__Records for this task__:
:::

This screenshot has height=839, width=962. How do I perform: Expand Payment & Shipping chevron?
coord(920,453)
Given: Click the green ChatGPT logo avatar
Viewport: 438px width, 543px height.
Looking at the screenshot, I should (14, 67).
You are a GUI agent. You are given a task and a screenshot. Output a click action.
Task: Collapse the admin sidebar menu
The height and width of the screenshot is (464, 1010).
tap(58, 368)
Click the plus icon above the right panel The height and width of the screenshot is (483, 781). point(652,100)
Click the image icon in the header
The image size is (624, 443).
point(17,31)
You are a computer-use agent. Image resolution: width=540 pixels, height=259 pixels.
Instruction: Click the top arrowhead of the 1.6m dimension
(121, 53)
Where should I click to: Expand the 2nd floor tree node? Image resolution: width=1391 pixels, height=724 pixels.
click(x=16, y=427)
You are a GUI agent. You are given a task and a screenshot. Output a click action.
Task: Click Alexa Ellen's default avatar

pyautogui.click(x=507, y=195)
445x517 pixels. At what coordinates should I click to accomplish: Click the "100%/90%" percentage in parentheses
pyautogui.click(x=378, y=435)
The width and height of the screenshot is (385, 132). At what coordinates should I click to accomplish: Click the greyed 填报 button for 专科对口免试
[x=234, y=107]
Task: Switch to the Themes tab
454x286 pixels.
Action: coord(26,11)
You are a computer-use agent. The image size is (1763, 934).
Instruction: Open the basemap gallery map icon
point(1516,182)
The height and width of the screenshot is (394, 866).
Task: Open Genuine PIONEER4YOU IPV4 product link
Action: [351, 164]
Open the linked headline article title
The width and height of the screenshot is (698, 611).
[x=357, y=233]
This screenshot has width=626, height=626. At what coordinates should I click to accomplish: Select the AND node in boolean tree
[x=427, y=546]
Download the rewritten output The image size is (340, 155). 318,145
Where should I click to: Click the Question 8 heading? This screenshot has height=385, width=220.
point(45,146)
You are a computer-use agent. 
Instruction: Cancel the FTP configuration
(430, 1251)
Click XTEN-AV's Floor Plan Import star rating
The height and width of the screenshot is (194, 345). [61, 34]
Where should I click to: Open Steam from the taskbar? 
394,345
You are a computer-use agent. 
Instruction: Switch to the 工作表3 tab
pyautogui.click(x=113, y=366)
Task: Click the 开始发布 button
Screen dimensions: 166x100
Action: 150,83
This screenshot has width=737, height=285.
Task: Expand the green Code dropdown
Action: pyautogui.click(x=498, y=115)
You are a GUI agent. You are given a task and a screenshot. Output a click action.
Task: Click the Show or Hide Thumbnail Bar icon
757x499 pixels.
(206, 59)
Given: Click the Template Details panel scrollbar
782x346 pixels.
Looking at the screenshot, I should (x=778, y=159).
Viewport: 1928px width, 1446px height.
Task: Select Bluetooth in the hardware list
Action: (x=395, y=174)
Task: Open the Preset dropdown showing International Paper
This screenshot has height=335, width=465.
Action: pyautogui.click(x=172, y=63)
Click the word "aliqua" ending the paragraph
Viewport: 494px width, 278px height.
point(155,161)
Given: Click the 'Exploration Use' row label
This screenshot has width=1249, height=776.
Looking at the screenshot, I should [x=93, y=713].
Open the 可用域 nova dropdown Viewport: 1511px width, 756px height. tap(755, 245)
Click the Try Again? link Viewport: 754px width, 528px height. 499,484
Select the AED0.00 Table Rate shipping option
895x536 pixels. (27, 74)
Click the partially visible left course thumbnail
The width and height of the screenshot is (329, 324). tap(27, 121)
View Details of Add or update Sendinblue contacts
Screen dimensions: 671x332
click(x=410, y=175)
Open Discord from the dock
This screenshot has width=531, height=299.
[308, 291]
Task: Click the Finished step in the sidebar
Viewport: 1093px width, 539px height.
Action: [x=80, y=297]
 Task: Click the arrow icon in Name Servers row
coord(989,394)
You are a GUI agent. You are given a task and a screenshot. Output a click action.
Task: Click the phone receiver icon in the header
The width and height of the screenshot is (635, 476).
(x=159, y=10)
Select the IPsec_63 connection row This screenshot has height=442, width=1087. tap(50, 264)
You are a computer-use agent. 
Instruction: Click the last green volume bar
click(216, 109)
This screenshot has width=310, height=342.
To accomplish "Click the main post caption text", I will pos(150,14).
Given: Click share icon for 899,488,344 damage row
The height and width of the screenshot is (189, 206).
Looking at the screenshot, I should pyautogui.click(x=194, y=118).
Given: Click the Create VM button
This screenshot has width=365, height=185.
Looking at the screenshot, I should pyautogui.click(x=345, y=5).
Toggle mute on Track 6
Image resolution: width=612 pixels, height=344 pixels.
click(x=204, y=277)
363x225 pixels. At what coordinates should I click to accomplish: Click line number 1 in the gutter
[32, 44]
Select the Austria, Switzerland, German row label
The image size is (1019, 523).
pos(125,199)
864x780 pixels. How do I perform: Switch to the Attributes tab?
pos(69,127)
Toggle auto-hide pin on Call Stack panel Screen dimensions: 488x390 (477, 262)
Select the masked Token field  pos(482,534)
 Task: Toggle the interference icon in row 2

:::

__Problem requirements__: All that belongs in the answer is an exact copy of the lines from the start of the records above through the line with "Download the rewritten".

__Written solution__:
This screenshot has height=839, width=962. How do I perform: Expand Payment & Shipping chevron?
coord(920,453)
Given: Click the green ChatGPT logo avatar
Viewport: 438px width, 543px height.
Looking at the screenshot, I should (14, 67).
You are a GUI agent. You are given a task and a screenshot. Output a click action.
Task: Collapse the admin sidebar menu
The height and width of the screenshot is (464, 1010).
tap(58, 368)
Click the plus icon above the right panel The height and width of the screenshot is (483, 781). point(652,100)
Click the image icon in the header
The image size is (624, 443).
point(17,31)
You are a computer-use agent. Image resolution: width=540 pixels, height=259 pixels.
Instruction: Click the top arrowhead of the 1.6m dimension
(121, 53)
Where should I click to: Expand the 2nd floor tree node? Image resolution: width=1391 pixels, height=724 pixels.
click(x=16, y=427)
You are a GUI agent. You are given a task and a screenshot. Output a click action.
Task: Click Alexa Ellen's default avatar

pyautogui.click(x=507, y=195)
445x517 pixels. At what coordinates should I click to accomplish: Click the "100%/90%" percentage in parentheses
pyautogui.click(x=378, y=435)
The width and height of the screenshot is (385, 132). At what coordinates should I click to accomplish: Click the greyed 填报 button for 专科对口免试
[x=234, y=107]
Task: Switch to the Themes tab
454x286 pixels.
Action: coord(26,11)
You are a computer-use agent. The image size is (1763, 934).
Instruction: Open the basemap gallery map icon
point(1516,182)
The height and width of the screenshot is (394, 866).
Task: Open Genuine PIONEER4YOU IPV4 product link
Action: [351, 164]
Open the linked headline article title
The width and height of the screenshot is (698, 611).
[x=357, y=233]
This screenshot has width=626, height=626. At what coordinates should I click to accomplish: Select the AND node in boolean tree
[x=427, y=546]
Download the rewritten output The image size is (340, 155). 318,145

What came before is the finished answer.